"Don't compare your life to another's," someone would tell me. "You can't know what struggles that other person has gone through and he can't know yours, either."
It's a lesson that has been hard for me to absorb.
The fact is, at those times when your life feels hard, or sad, or hopeless -- and we all have had those times -- it is nearly impossible NOT to see the other fellow's life as something all bright and shiny and free of worry. It's nearly impossible NOT to compare. It's tough not to take my hard times personally, or to see them all as the result of some character flaw I have or some mistake I've made. Some of us struggle more than others to see ourselves in a better light.
I'm someone who struggles. I know what it feels like to compare myself to what I see around me and feel like I constantly fall short. It's a human thing, I'm sure; but there are days when it seems like I'm the only one who struggles this way.
I know that's not true. I know, at least intellectually, that others around me have their own private struggles and challenges. The pressure to pretend that nothing is really the matter, to hide our troubles from others, is immense. I think it's especially so in Jewish communities. We are taught -- not so much in words but through observing the actions of those closest to us -- that to admit you are struggling is to show your lesser hand, the cracks in your armor, your weaknesses. Historically, Jews have been loathe to show their weaknesses to a world that has often been intolerant of us. Problem is, we're so good at denying or hiding our struggles that we don't even tell each other, our closest family and friends, when things are especially hard and we might need help.

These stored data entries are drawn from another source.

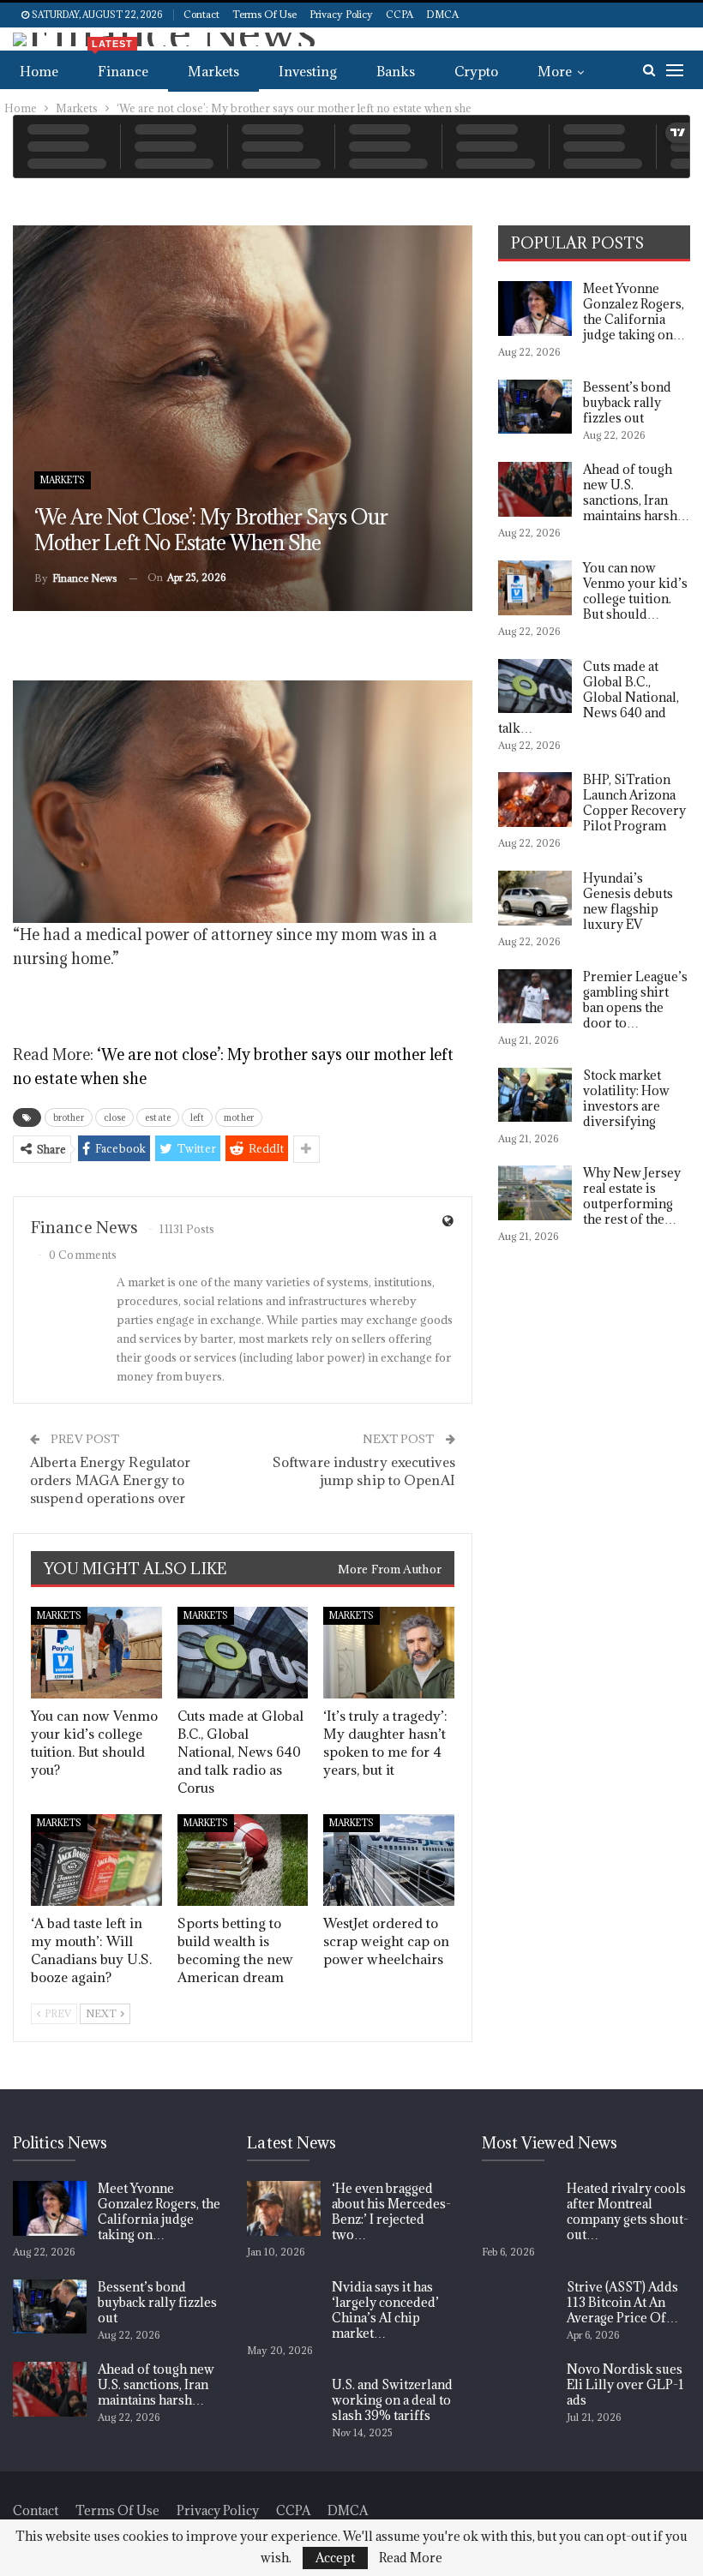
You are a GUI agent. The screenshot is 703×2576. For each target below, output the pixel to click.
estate (158, 1117)
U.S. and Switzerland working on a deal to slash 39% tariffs (392, 2399)
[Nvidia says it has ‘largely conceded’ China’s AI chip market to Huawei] (284, 2306)
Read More (410, 2558)
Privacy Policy (341, 14)
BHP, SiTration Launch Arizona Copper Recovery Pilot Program (634, 802)
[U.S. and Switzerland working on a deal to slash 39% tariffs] (284, 2404)
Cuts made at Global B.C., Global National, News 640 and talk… (588, 697)
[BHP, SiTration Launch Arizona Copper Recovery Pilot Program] (535, 799)
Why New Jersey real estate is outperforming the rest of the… (632, 1196)
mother (239, 1117)
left (197, 1117)
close (115, 1117)
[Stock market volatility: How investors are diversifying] (535, 1095)
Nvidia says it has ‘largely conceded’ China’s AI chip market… (385, 2310)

I believe that level of denial can't be healthy for us, any more than bleeding my issues all over the place is. And when we can't find the balance, when we feel there's no one to lean on and we have to go it alone, that's when we look at other's lives and think that ours somehow fall short.
I've been guilty of a lot of comparing in the last few weeks. I've been guilty of forgetting my blessings -- the people in my life who love me, the things I've accomplished in spite of a lack of resources and access, the simple fact that each day I've awakened to another day of living.
During this Chanukah, I've had some struggles. Money's tight. My health has been a little wonky and my physical energy has been lower. Living the life of a freelancer is challenging. The weather sucks (lots of rain and cold lately, a typical Oregon winter). I could go on.
But I've also had reminders during this past week of the things I'm blessed with. A loving partner who understands me more than I sometimes like to admit. Family who care about me and celebrate my victories, large or small. Friends who reach out in love and kindness to draw me into their joy. A warm, dry house and enough food to share with others. My cats and friends' dogs to snuggle with. When I have the energy, a bicycle ride around the neighborhood I live in. And music. Always music. Music is the thing I can count on to give voice to what I can't always put into words. Sometimes all it takes is picking up my guitar and gently strumming some chords to calm things down and help me regain a little perspective. And that is a gift.
This past Friday, I welcomed Shabbat and the sixth night of Chanukah with friends at shul, leading music and basking in the glow that comes when everyone sings together. It was a balm for my soul. I was there to help facilitate others' worship experiences, but in the end I may have benefited as much, or maybe more. When I got home, I was greeted by the soft glow of candles in the window, and I rested in my blessings. The real ones, the ones that count, which sustain me and carry me through the struggles.
Tonight we light the last candle of Chanukah. Let's bask in the light, be gentle with ourselves, and pay attention for opportunities to reach out to each other. It's winter. It's cold outside. We have the power to make it a little warmer for ourselves and each other. Happy Chanukah, and Shavua tov (a good week).